If a record holds a picture, leave the picture out, but write out everything else exactly.

--

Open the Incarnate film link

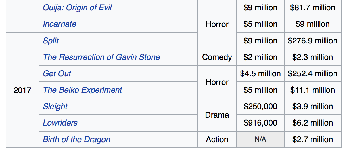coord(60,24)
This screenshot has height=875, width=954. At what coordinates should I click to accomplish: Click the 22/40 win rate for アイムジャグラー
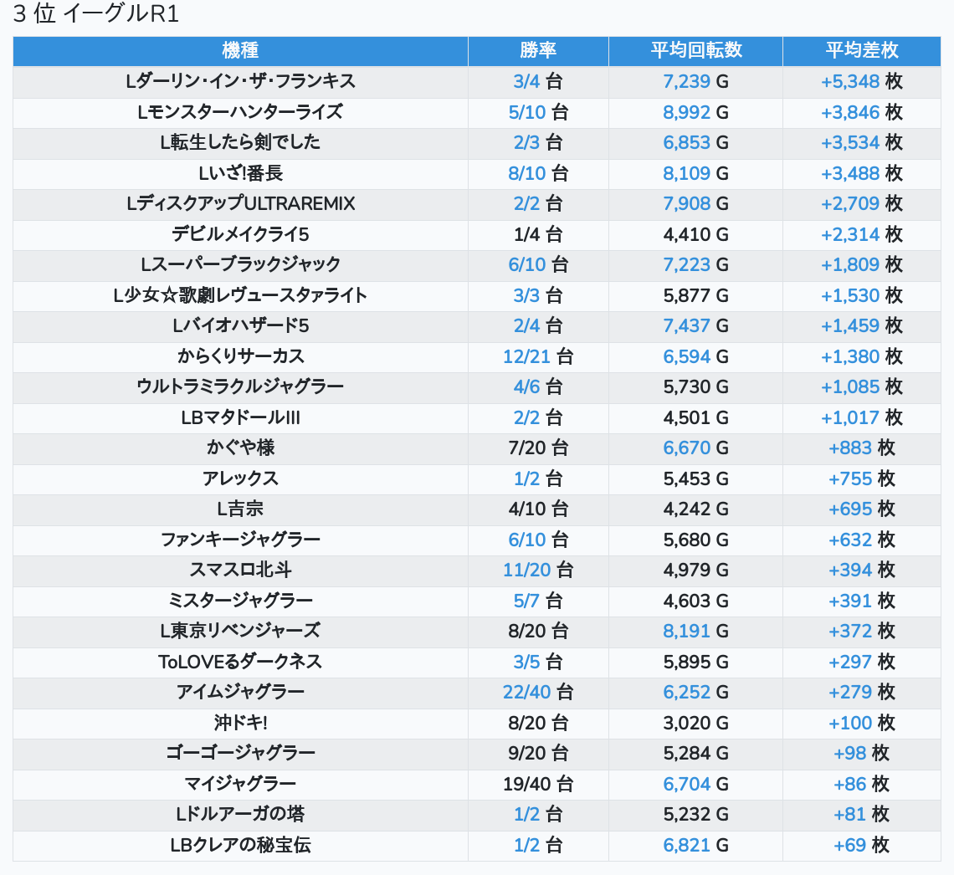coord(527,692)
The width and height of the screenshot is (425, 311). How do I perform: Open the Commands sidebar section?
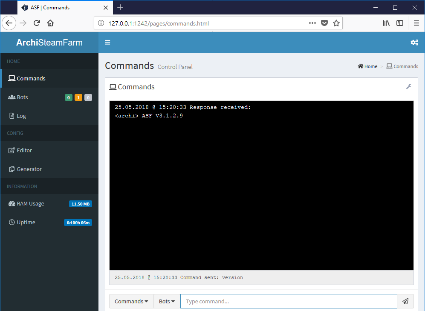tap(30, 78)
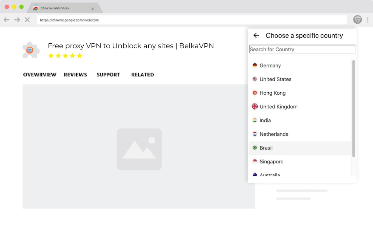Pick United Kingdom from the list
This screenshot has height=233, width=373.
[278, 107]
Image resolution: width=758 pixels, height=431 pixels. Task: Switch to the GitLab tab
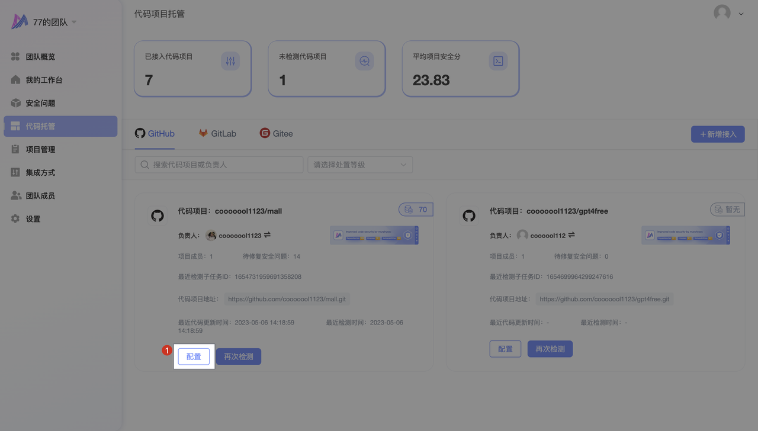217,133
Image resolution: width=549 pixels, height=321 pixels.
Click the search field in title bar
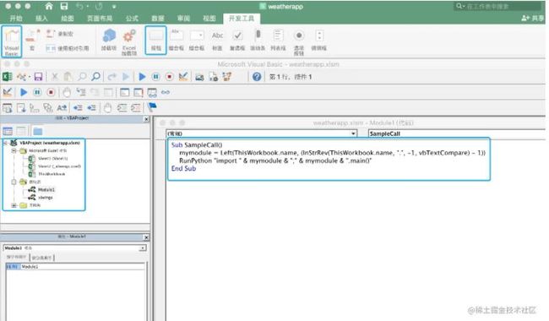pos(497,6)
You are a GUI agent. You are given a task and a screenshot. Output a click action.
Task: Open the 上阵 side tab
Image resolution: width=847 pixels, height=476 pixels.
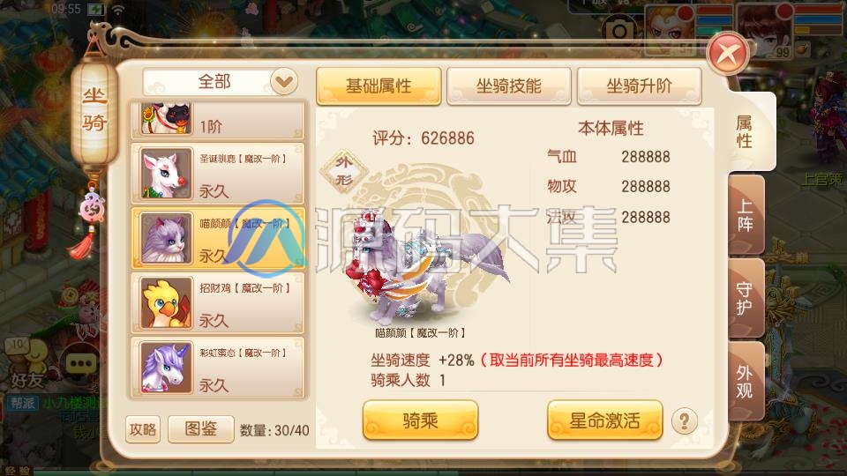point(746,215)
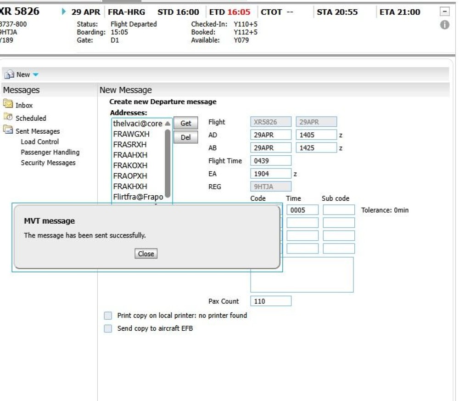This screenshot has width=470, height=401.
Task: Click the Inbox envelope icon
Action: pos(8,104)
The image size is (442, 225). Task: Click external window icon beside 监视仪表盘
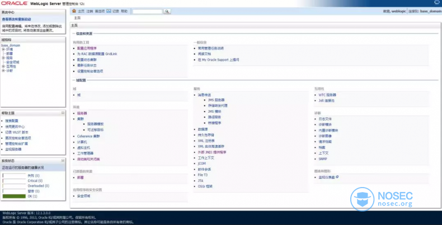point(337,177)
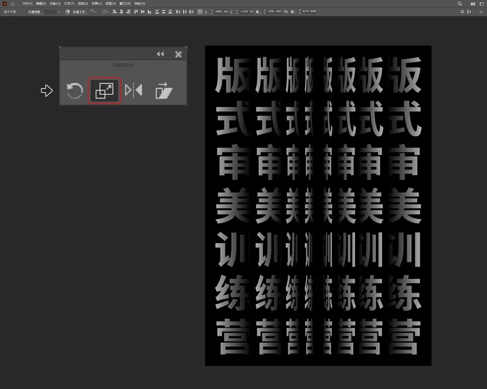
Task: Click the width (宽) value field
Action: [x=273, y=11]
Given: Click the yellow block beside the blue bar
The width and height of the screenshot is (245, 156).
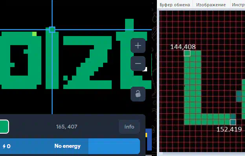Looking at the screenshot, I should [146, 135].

--

- [Result for this task]
Open the Incarnate film link

coord(60,24)
This screenshot has height=875, width=954. At what coordinates should I click to accomplish: Click the 22/40 win rate for アイムジャグラー
coord(527,692)
The width and height of the screenshot is (425, 311). How do I perform: Open the Commands sidebar section?
tap(30, 78)
Pick United Kingdom from the list
This screenshot has height=233, width=373.
[278, 107]
Image resolution: width=758 pixels, height=431 pixels. Task: Switch to the GitLab tab
217,133
Image resolution: width=549 pixels, height=321 pixels.
Click the search field in title bar
pos(497,6)
You are a GUI agent. You are given a task and a screenshot. Output a click action.
Task: Open the 上阵 side tab
Image resolution: width=847 pixels, height=476 pixels.
point(746,215)
This screenshot has width=470, height=401.
Task: Click the Inbox envelope icon
Action: pos(8,104)
The image size is (442, 225). Task: Click external window icon beside 监视仪表盘
point(337,177)
Task: Click the width (宽) value field
Action: [x=273, y=11]
Given: Click the yellow block beside the blue bar
The width and height of the screenshot is (245, 156).
Looking at the screenshot, I should [146, 135].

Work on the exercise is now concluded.